The lack of flood control in Pakistan has destroyed hundreds of miles of roads
and railroad lines, bridges, schools, hospitals and electric generators. More
than 6,000 villages have been swept away. Towns and now even cities are
submerged.
For decades Washington has made generous funds available to Pakistan for police
and intelligence agencies, but infrastructure development, education, health
and other social needs have been neglected. Pakistan is more than $40 billion
in debt, much of it for U.S. military equipment.
According to figures of the United Nations Children’s Fund, even before
the flood devastation 30 percent of Pakistani children were chronically
malnourished; only half of the 19 million children of primary school age were
enrolled in school; and two-thirds of the women are illiterate.
There has been a heavy presence of the Pakistani military in the Swat region
and the Northwest Frontier Province, where the flooding began. But their role
was entirely focused on the most brutal repression, not emergency relief.
Last summer, under enormous political pressure from the U.S., Pakistan’s
military launched intensely destructive counterinsurgency campaigns against the
Taliban in northern Pakistan, Bajaur, the Swat Valley and South Waziristan.

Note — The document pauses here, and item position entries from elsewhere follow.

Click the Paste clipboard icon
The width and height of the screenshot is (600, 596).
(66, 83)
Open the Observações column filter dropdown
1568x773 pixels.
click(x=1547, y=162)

In the Swat Valley, which has many cities, the Pakistani military faced
resistance from an urban population of 4 million people. Two million refugees
were forced to flee their homes during the battles there. Millions rushed for
cover from the intense bombardment, yet the government had no relief plans for
these desperate war refugees.
None of the U.S.-supplied heavy equipment in the region was used to build one
bridge or one dam. It was used only to lay waste to the region.
The very Islamic organizations that have been able to provide emergency relief
for the refugees, both then and now during the flooding, are what the U.S. and
Pakistani military are trying to destroy.
As floodwaters were roaring on Aug. 14, U.S. drones struck again, killing at
least 13 people in Pakistan’s North Waziristan district, close to the
Afghan border.
U.S. and NATO forces are an overwhelming presence in Afghanistan, just across
the border. Their technology is so sophisticated that the Pentagon can maneuver
a pilotless drone from the other side of the planet and have it fire a missile
into Afghanistan or Pakistan.
But it does not even take complicated technology to measure rainfall or
communicate weather threats to millions of people. The equipment to do this has
been around for decades.
However, this simple task appears to be impossible because the U.S., the most
powerful of the exploiting capitalist countries, subverts popular governments
while promoting those who collaborate with its system based on maximizing
profit, where technology is at the service of imperialist military
oppression.
To respond to natural and human-made emergencies, what is needed is the
uprooting of this capitalist system of exploitation and national oppression so
every country can establish planning to meet its people’s needs.